The Citadel, The Military College of South Carolina, has suspended a group of students seen wearing white hoods in a Christmas sketch,
WCSC reports.
In screenshots posted to social media, a group of seven cadets said to be freshmen are seen behind another student said to be an upperclassman. The freshman are wearing all-white clothing with pillowcases over their heads with eye holes cut out, evoking the hoods worn by the Ku Klux Klan.
"A social media posting, which I find offensive and disturbing, was brought to my attention this morning. It shows an upper class cadet in front of seven cadets with pillowcases over their heads," Citadel President Lt. Gen. John Rosa said in a statement. "Preliminary reports are cadets were singing Christmas carols as part of a 'Ghosts of Christmas Past' skit. These images are not consistent with our core values of honor, duty and respect."
The still shots were taken from a Snapchat post and posted to Facebook, WCSC reports.
University spokesman Brett Ashworth said "at this point, there is no evidence that this was hazing." He said the college is looking into both who took the photograph and how it came to be posted on social media sites.

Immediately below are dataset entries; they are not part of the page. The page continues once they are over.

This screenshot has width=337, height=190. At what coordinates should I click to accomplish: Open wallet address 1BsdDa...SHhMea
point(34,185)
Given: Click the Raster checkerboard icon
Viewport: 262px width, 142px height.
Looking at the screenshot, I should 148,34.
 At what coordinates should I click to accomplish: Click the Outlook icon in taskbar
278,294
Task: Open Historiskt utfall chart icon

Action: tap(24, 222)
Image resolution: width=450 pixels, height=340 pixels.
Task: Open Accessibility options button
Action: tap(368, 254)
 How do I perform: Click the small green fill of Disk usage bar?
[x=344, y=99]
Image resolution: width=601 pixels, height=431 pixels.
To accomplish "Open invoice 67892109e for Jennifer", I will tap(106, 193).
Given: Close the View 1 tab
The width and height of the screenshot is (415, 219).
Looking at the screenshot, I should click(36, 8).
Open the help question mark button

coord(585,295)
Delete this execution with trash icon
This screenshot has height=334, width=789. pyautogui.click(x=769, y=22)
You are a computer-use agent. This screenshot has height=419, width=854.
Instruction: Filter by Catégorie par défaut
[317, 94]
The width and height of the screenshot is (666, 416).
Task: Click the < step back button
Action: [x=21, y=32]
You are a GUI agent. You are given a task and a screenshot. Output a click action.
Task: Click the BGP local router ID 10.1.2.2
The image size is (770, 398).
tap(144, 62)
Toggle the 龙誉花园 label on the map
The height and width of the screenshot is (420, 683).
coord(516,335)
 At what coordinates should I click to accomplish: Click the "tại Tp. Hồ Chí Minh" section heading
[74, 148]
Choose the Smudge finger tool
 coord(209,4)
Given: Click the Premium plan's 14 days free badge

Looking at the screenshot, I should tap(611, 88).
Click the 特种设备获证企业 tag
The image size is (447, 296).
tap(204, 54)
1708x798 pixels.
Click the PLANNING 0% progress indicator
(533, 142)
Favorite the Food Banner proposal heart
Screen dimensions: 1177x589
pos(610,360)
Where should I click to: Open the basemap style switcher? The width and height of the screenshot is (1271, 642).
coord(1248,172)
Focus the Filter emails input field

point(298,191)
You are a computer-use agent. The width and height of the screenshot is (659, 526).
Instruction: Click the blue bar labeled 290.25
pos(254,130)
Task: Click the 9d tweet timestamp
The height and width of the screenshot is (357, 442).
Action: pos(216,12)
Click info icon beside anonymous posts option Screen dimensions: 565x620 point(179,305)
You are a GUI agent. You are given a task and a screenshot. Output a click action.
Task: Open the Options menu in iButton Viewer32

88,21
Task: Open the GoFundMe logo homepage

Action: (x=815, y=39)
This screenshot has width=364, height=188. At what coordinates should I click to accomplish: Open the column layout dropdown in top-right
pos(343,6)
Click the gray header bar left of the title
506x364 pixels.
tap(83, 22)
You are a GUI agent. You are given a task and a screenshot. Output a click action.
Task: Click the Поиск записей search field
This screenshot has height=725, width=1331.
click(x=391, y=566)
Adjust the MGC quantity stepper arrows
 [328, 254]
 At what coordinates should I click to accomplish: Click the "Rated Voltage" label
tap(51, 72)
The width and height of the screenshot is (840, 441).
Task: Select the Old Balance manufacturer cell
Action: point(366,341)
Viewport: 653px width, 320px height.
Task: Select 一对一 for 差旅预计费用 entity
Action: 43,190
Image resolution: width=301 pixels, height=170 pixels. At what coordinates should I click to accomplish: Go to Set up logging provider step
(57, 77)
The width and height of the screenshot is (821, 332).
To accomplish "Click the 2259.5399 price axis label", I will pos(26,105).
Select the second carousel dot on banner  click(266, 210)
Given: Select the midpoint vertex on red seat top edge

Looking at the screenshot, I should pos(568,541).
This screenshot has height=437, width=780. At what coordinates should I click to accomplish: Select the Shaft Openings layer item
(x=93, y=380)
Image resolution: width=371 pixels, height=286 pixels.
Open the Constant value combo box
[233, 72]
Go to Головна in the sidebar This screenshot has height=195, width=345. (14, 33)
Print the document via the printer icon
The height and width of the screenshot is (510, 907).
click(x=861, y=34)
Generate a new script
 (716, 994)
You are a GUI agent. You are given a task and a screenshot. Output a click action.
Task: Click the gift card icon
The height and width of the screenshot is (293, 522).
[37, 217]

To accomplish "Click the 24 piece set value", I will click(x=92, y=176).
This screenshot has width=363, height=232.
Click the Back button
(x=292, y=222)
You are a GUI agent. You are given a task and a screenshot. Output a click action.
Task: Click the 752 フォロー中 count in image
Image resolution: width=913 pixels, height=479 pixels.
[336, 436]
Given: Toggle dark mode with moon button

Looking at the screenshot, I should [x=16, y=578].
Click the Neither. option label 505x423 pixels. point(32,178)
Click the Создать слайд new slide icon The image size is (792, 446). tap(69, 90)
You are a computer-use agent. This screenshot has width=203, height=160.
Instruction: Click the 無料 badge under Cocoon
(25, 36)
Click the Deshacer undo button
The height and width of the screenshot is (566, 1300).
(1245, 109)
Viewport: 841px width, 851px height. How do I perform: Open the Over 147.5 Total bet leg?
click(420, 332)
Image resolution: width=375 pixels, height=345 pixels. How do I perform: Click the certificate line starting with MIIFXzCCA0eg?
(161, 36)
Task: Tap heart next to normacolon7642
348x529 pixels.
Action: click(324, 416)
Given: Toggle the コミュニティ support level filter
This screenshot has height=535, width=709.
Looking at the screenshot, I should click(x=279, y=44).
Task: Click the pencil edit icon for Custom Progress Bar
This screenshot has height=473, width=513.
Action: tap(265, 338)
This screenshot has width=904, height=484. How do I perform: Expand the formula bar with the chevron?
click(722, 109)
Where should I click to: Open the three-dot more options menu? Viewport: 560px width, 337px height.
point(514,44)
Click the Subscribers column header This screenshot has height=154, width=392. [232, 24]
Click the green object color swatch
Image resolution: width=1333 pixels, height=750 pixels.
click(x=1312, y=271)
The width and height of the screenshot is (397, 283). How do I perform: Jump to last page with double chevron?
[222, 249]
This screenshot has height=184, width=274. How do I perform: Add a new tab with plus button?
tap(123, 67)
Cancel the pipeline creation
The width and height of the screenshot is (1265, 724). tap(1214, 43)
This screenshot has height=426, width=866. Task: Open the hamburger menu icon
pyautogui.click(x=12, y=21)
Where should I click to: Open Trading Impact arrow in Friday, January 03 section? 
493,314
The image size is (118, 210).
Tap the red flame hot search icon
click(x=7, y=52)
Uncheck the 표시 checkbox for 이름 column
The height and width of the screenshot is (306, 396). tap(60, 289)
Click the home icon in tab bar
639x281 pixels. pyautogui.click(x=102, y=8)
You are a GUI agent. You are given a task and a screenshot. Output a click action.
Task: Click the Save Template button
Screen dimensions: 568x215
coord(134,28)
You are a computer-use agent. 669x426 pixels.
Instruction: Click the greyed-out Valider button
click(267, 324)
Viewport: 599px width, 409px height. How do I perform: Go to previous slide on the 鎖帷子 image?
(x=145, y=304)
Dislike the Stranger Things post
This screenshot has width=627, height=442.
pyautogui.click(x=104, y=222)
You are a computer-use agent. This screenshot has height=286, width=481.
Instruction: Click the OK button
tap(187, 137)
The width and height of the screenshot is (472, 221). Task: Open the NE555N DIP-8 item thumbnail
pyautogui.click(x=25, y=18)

He added cadets are now taking final exams and the investigation will likely not be completed until after the first of the year. The college's military Corps of Cadets has 2,300 students.
Under the school's system, freshmen receive rigorous military training administered by upper-class cadets.
Hazing has from time to time put the college in the limelight and novelist Pat Conroy wrote about it in his book "The Lords of Discipline" – a fictional account based on his Citadel experiences in the 1960s.
In 1986, five white cadets entered the room of a black cadet dressed in sheets and towels and left a charred paper cross. The black cadet left the college and later about 200 people, many of them black, marched in protest.
The Associated Press contributed to this report.